EXERCISE GOAL: Transcribe, verbatim, every line from the start of the entries through the line that contains "Task: Open the US English language selector"; include both boundary lines and omit all others.

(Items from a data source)
=======

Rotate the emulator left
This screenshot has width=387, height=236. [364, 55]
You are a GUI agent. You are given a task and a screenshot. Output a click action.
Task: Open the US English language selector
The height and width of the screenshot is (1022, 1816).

=======

EXERCISE OUTPUT:
Rotate the emulator left
This screenshot has width=387, height=236. [364, 55]
You are a GUI agent. You are given a task and a screenshot. Output a click action.
Task: Open the US English language selector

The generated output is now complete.